EU pledges to solve ‘evro’ problem soon

LUXEMBOURG (Reuters) – The European Union pledged yesterday to quickly solve a dispute over the spelling of its common currency in Bulgarian, clearing the way for the signing of an agreement on closer ties with Montenegro, diplomats said. Sofia had threatened to delay the signature in its battle for the right to use the Bulgarian name «evro» for the currency in its Cyrillic alphabet, despite resistance from the European Central Bank. At a dawn meeting in Luxembourg, EU ambassadors approved a declaration vowing to solve the problem as soon as possible, in line with a 1995 summit decision on the currency’s name. «A decision will have to be made as soon as possible in order to solve this technical-linguistic problem,» the EU’s 27 governments said in the declaration. Bulgaria, which joined the EU this year, is not expected to adopt the euro until well after 2010. The ECB stuck to its guns yesterday, saying the euro should be spelled the same way in all EU countries. «The euro must have a single spelling in all countries, taking into account different alphabets,» an ECB spokesman said.

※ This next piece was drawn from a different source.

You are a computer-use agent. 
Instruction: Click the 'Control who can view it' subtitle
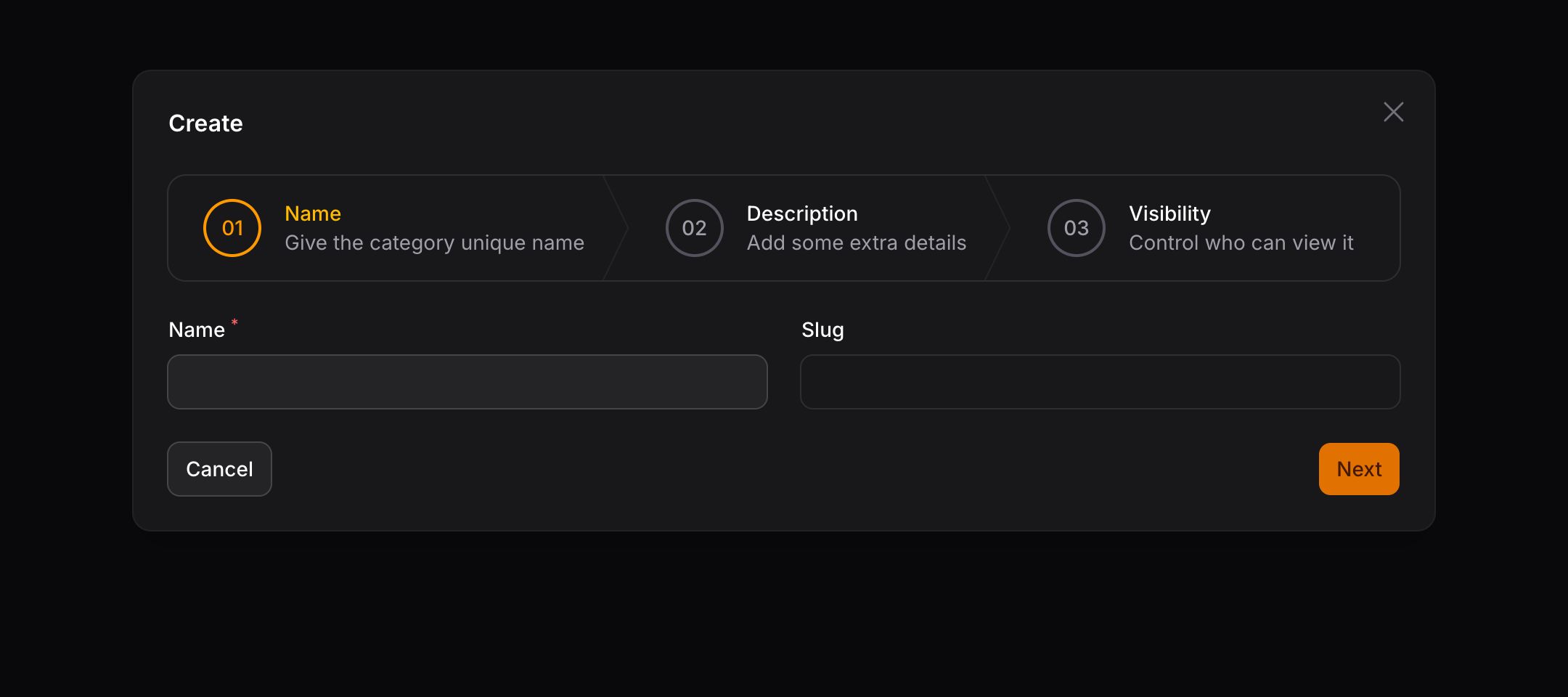pos(1241,242)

Diplomats said the text was sufficient for Sofia to allow the signing of a Stabilization and Association Agreement with Montenegro, the most recent independent state to emerge from the former Yugoslavia after it broke with Serbia last year. But Prime Minister Sergei Stanishev would make clear at a summit later this week that Bulgaria will not sign an EU reform treaty in December unless it obtains satisfaction on the «evro» by then, they said.